Nullable integer data type
New in version 0.24.0.
Note
IntegerArray is currently experimental. Its API or implementation may change without warning.
In Working with missing data, we saw that pandas primarily uses NaN
to represent missing data. Because NaN
is a float, this forces an array of integers with any missing values to become floating point. In some cases, this may not matter much. But if your integer column is, say, an identifier, casting to float can be problematic. Some integers cannot even be represented as floating point numbers.

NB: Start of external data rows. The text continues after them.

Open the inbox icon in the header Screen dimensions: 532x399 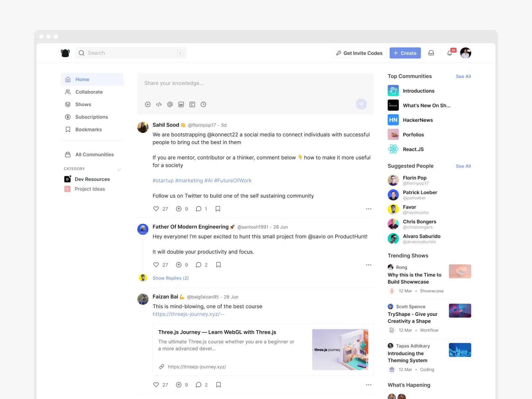click(x=431, y=53)
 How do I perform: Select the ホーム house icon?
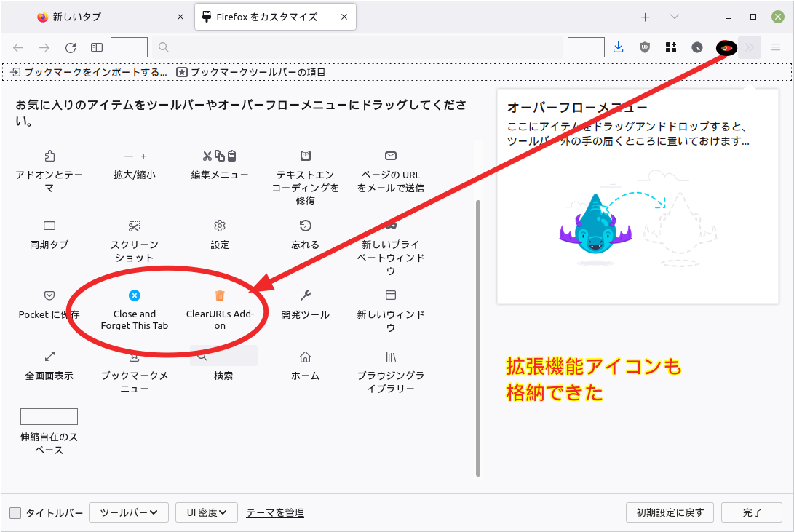(306, 357)
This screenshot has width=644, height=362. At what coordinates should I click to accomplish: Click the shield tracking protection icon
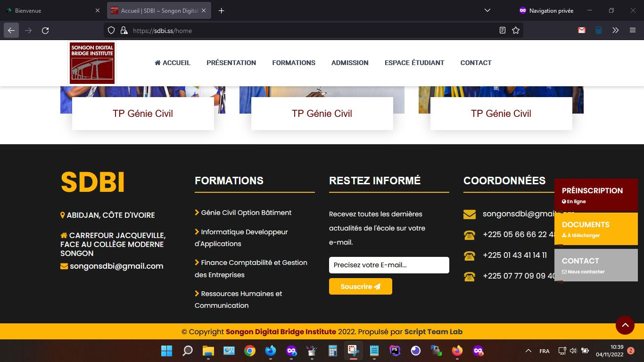[111, 31]
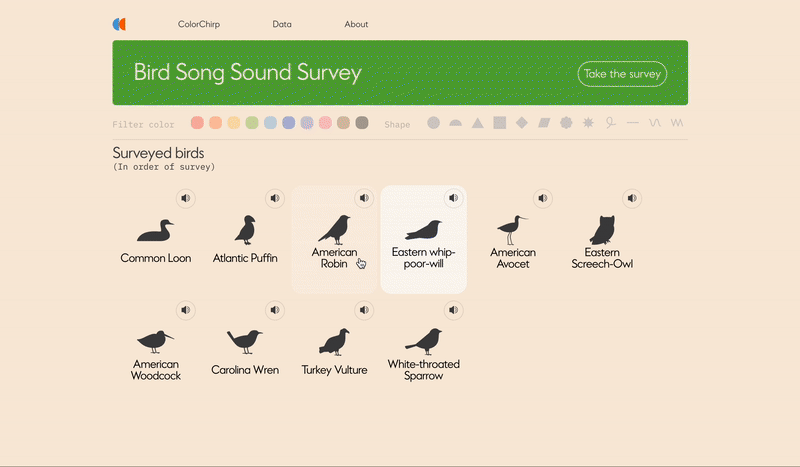Open the ColorChirp home link
Image resolution: width=800 pixels, height=467 pixels.
pos(199,24)
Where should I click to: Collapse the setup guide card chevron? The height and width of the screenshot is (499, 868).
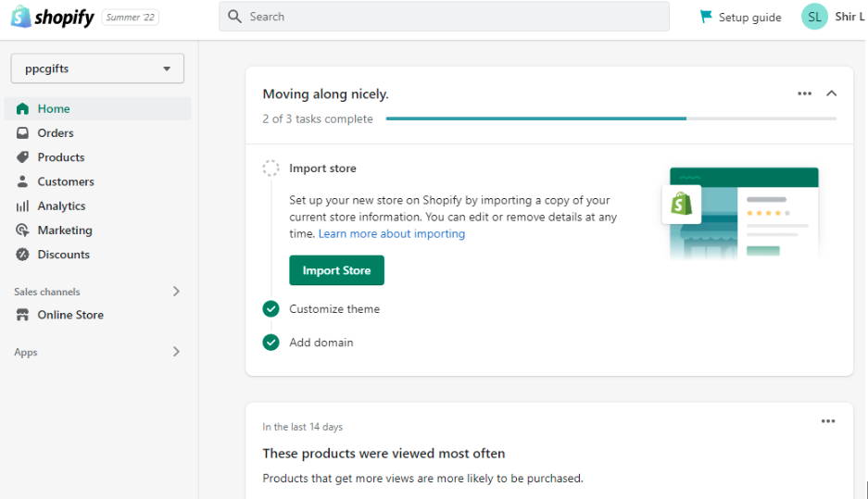[x=831, y=94]
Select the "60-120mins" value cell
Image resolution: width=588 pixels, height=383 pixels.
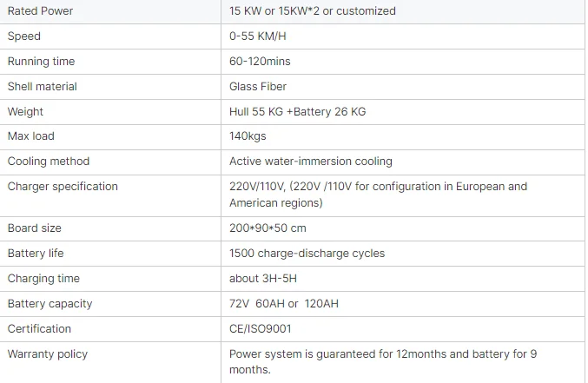[x=260, y=62]
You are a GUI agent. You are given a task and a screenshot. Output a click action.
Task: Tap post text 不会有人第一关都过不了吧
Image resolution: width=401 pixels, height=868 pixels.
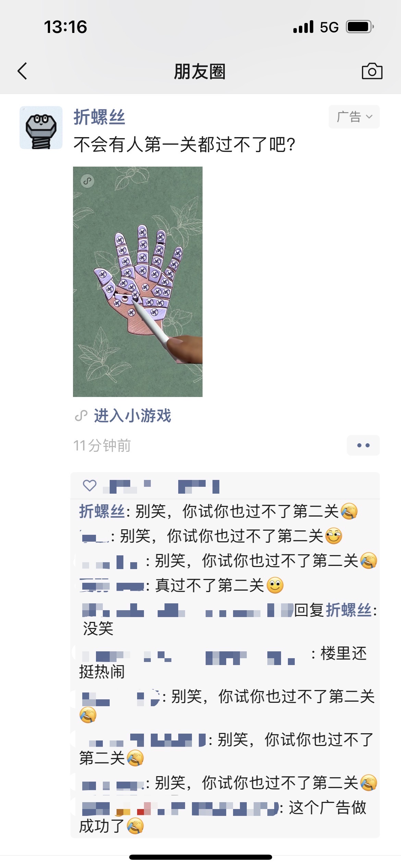coord(184,145)
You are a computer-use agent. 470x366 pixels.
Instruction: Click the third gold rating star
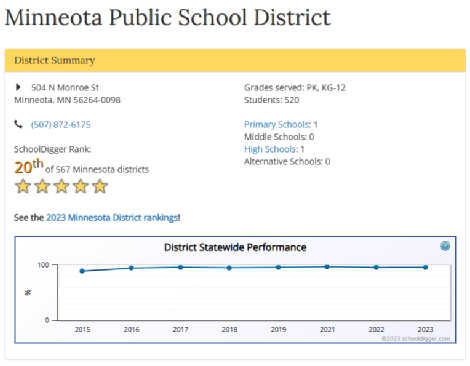tap(62, 186)
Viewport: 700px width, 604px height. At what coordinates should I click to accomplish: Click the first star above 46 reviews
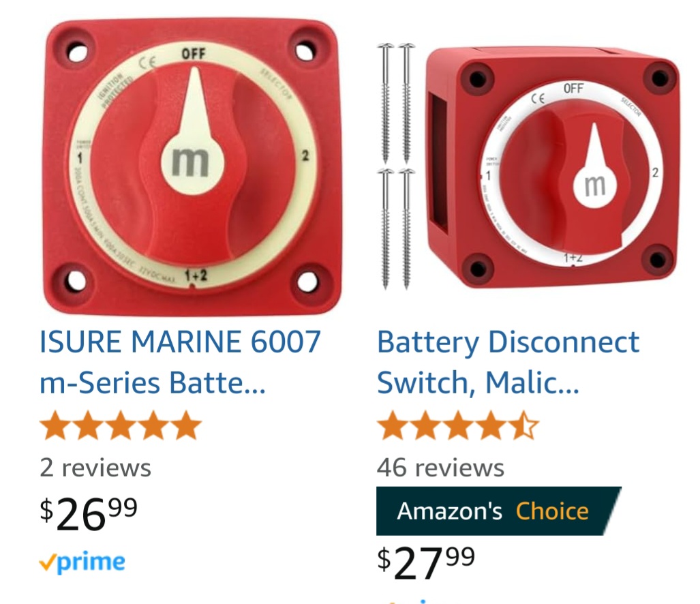(x=391, y=427)
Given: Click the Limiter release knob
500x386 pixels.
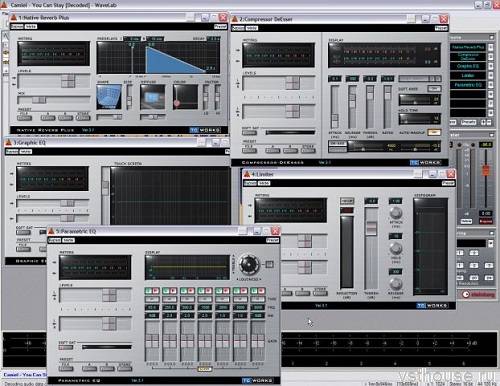Looking at the screenshot, I should click(396, 283).
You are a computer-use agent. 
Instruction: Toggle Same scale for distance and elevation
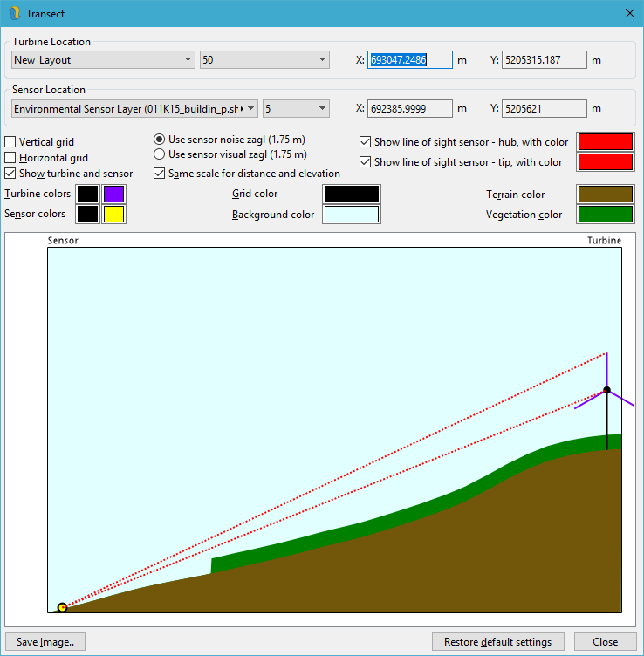pyautogui.click(x=160, y=174)
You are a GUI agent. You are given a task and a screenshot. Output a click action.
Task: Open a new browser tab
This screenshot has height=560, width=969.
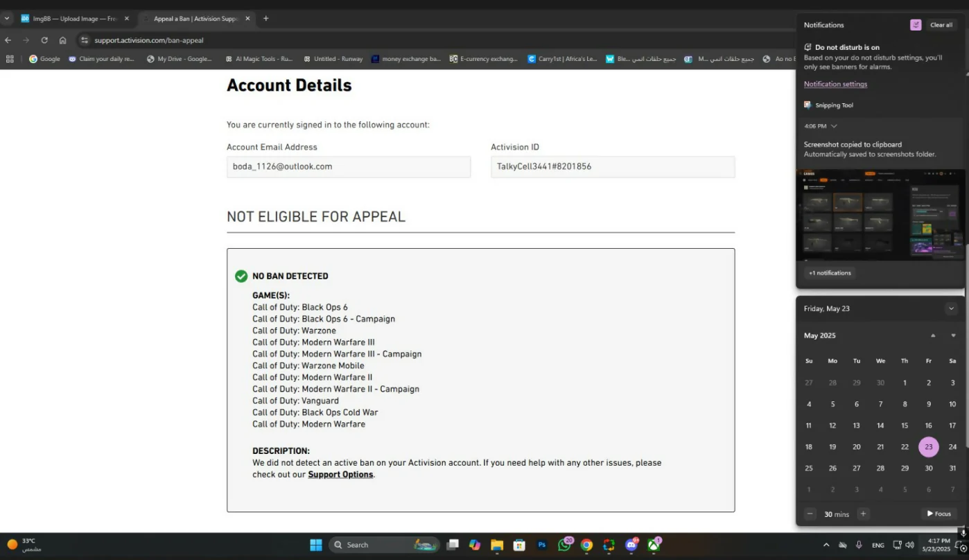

Pandas can represent integer data with possibly missing values using arrays.IntegerArray
. This is an extension types implemented within pandas. It is not the default dtype for integers, and will not be inferred; you must explicitly pass the dtype into array()
or Series
:
In [1]: arr = pd.array([1, 2, np.nan], dtype=pd.Int64Dtype())
In [2]: arr
Out[2]:
<IntegerArray>
[1, 2, NaN]
Length: 3, dtype: Int64
Or the string alias "Int64"
(note the capital "I"
, to differentiate from NumPy’s 'int64'
dtype:
In [3]: pd.array([1, 2, np.nan], dtype="Int64")
Out[3]:
<IntegerArray>
[1, 2, NaN]
Length: 3, dtype: Int64
This array can be stored in a DataFrame
or Series
like any NumPy array.
In [4]: pd.Series(arr)
Out[4]:
0 1
1 2
2 NaN
dtype: Int64
You can also pass the list-like object to the Series
constructor with the dtype.
In [5]: s = pd.Series([1, 2, np.nan], dtype="Int64")
In [6]: s
Out[6]:
0 1
1 2
2 NaN
dtype: Int64
By default (if you don’t specify dtype
), NumPy is used, and you’ll end up with a float64
dtype Series:
In [7]: pd.Series([1, 2, np.nan])
Out[7]:
0 1.0
1 2.0
2 NaN
dtype: float64
Operations involving an integer array will behave similar to NumPy arrays. Missing values will be propagated, and and the data will be coerced to another dtype if needed.
# arithmetic
In [8]: s + 1
Out[8]:
0 2
1 3
2 NaN
dtype: Int64
# comparison
In [9]: s == 1
Out[9]:
0 True
1 False
2 False
dtype: bool
# indexing
In [10]: s.iloc[1:3]
Out[10]:
1 2
2 NaN
dtype: Int64
# operate with other dtypes
In [11]: s + s.iloc[1:3].astype('Int8')
Out[11]:
0 NaN
1 4
2 NaN
dtype: Int64
# coerce when needed
In [12]: s + 0.01
Out[12]:
0 1.01
1 2.01
2 NaN
dtype: float64
These dtypes can operate as part of of DataFrame
.
In [13]: df = pd.DataFrame({'A': s, 'B': [1, 1, 3], 'C': list('aab')})
In [14]: df
Out[14]:
A B C
0 1 1 a
1 2 1 a
2 NaN 3 b
In [15]: df.dtypes
Out[15]:
A Int64
B int64
C object
dtype: object
These dtypes can be merged & reshaped & casted.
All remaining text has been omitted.